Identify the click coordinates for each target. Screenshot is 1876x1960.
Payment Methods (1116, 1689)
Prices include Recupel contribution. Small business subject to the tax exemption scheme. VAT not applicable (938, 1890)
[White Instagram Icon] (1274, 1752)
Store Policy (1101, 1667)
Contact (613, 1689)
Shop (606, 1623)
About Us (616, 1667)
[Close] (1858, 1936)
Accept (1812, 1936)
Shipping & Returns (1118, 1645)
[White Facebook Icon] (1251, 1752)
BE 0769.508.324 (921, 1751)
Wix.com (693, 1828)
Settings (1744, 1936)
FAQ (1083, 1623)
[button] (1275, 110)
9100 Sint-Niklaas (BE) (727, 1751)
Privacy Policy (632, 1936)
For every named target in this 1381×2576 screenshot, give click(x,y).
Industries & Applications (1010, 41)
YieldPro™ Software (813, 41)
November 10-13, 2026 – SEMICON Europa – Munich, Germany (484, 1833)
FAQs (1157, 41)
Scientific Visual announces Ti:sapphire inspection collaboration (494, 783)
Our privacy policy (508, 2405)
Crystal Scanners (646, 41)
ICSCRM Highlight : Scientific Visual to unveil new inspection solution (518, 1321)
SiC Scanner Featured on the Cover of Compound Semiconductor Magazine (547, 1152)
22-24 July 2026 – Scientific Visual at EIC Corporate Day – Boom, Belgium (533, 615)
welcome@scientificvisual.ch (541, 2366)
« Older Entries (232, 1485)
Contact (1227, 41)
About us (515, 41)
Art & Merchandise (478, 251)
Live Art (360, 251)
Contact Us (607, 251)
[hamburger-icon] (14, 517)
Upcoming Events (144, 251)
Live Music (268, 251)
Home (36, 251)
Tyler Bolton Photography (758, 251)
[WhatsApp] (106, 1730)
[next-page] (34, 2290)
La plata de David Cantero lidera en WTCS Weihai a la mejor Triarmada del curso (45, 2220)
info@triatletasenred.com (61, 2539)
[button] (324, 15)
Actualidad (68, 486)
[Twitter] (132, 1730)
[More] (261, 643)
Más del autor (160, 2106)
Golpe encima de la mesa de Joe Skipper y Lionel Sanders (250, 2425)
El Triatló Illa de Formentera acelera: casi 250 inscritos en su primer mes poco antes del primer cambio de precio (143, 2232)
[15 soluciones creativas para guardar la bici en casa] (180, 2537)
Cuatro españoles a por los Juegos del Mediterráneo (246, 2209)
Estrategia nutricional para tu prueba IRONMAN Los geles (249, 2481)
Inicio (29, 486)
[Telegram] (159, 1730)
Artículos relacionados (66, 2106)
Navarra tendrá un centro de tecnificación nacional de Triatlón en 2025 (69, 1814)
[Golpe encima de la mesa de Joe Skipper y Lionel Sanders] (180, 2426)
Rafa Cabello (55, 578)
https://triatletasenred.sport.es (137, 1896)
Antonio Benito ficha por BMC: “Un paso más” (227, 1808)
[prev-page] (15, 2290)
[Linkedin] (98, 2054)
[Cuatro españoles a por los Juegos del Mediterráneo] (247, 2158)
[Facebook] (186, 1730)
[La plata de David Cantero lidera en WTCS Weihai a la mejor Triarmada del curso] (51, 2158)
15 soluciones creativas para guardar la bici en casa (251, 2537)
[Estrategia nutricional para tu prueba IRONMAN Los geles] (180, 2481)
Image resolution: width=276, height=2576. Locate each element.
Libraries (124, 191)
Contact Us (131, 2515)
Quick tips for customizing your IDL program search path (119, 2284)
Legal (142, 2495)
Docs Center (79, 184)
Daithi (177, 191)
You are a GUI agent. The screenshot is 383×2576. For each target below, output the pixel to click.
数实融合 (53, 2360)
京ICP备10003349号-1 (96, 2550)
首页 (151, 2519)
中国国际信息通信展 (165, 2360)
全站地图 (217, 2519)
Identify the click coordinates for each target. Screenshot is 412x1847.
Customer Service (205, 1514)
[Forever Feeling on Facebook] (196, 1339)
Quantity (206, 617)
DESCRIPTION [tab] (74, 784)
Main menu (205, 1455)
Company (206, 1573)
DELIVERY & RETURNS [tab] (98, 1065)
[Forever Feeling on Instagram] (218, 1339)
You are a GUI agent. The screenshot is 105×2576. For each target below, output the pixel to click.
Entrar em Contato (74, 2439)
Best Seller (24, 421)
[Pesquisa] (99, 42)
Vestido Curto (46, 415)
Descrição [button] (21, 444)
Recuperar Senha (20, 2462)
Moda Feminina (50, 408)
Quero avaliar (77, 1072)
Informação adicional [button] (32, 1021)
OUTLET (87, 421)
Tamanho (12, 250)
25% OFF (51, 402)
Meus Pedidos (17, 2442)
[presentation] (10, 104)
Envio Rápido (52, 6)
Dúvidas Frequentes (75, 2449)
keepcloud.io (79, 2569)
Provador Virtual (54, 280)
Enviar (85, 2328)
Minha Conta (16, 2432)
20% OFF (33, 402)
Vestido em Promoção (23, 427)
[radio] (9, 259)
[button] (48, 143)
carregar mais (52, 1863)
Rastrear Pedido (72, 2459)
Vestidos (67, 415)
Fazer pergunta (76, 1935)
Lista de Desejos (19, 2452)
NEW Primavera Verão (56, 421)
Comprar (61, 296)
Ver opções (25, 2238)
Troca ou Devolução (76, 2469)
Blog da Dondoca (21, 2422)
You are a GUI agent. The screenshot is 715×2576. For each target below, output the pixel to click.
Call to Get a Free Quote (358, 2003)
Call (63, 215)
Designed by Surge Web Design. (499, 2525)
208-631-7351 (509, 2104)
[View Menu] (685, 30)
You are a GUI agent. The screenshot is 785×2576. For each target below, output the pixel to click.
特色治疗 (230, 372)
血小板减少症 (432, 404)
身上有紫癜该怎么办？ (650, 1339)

= = = = = = =

Transcribe the records above exactly, beginning at the line that contains "Sanders (250, 2425)" and ending with the line that contains "DESCRIPTION [tab] (74, 784)", both included, and nothing else.

▸ Exercise answer
Golpe encima de la mesa de Joe Skipper y Lionel Sanders (250, 2425)
El Triatló Illa de Formentera acelera: casi 250 inscritos en su primer mes poco antes del primer cambio de precio (143, 2232)
[15 soluciones creativas para guardar la bici en casa] (180, 2537)
Cuatro españoles a por los Juegos del Mediterráneo (246, 2209)
Estrategia nutricional para tu prueba IRONMAN Los geles (249, 2481)
Inicio (29, 486)
[Telegram] (159, 1730)
Artículos relacionados (66, 2106)
Navarra tendrá un centro de tecnificación nacional de Triatlón en 2025 (69, 1814)
[Golpe encima de la mesa de Joe Skipper y Lionel Sanders] (180, 2426)
Rafa Cabello (55, 578)
https://triatletasenred.sport.es (137, 1896)
Antonio Benito ficha por BMC: “Un paso más” (227, 1808)
[prev-page] (15, 2290)
[Linkedin] (98, 2054)
[Cuatro españoles a por los Juegos del Mediterráneo] (247, 2158)
[Facebook] (186, 1730)
[La plata de David Cantero lidera en WTCS Weihai a la mejor Triarmada del curso] (51, 2158)
15 soluciones creativas para guardar la bici en casa (251, 2537)
[Estrategia nutricional para tu prueba IRONMAN Los geles] (180, 2481)
Image resolution: width=276, height=2576. Locate each element.
Libraries (124, 191)
Contact Us (131, 2515)
Quick tips for customizing your IDL program search path (119, 2284)
Legal (142, 2495)
Docs Center (79, 184)
Daithi (177, 191)
You are a GUI agent. The screenshot is 383×2576. For each target below, output the pixel to click.
数实融合 (53, 2360)
京ICP备10003349号-1 (96, 2550)
首页 (151, 2519)
中国国际信息通信展 (165, 2360)
全站地图 (217, 2519)
Identify the click coordinates for each target. Screenshot is 412x1847.
Customer Service (205, 1514)
[Forever Feeling on Facebook] (196, 1339)
Quantity (206, 617)
DESCRIPTION [tab] (74, 784)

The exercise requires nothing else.